After landing, we were marched - that is, those of us who could walk - up Carey Street again, and we expected to be returned to our old quarters in Libby, but instead we were taken to a warehouse near the Pemberton Building, known as “Hospital Number Ten.” The place was crowded with sick men from Belle Isle, all the prisoners who could be moved from that place having been sent south to Andersonville on that and the three preceding days.

It was dark when we entered this building, and after having been out in the pure, open air, the stench of the place was so sickening as to make us faint. We were taken to the second story, and, by the light of a smoky lamp at the head of the stairs, we could see laid out on the floor the skeleton forms of nine men, all of whom had died that day. The sight did not horrify me; I rather envied the men who had answered the mystic angel’s bugle call and gone from torture to the white tents of the silent. The blankets, for which the dead had no longer any use, were given to us, and the guard told us to spread them wherever we could find room, and he jocularly remarked on leaving, “Gents, that’s ‘bout the best I can do for you, so try to make yourself at home.”

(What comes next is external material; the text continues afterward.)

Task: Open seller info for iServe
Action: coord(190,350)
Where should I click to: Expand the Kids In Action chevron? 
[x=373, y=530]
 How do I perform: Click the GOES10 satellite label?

The floor was already full of sick and dying men, but I found a place near a youth who told me he belonged to Cilley’s company of the Fourth Ohio Cavalry. This poor fellow’s name was Hart. He told me that one of his feet had been so severely frozen on Belle Isle as to compel its amputation. I tried to cheer him with a hope that did not come from my heart, but he had reached a state of absolute indifference. Between his gasps he managed to say:

“The doctors say there’s no hope for me. Gangrene has set in and I can’t hold out much longer. I wanted to get out so that I might die at home, but I’ve given up all hopes. I live at Akron and left school to enlist. No, Sir, not sorry for it; I’d do it again if it had to be done over.”

Several times in the course of the night I brought Hart water from the other end of the room. I dropped off to sleep about 2 o’clock and did not wake up till 5; then I turned to ask how Hart was feeling - he was dead.

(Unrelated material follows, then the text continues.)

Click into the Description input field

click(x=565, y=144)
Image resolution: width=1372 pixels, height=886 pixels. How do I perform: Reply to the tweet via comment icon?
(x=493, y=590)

Hearing great yelling and commotion in the direction of Libby, I got up and went to a front window, and saw Carey Street filled with prisoners and guards. Libby had been emptied, and even while I was watching, the men were marched to the cars that were to carry them to the South, where those who did not escape or die were destined to remain till the end of the war. After this Libby was never again used as a place for the permanent confinement of prisoners of war.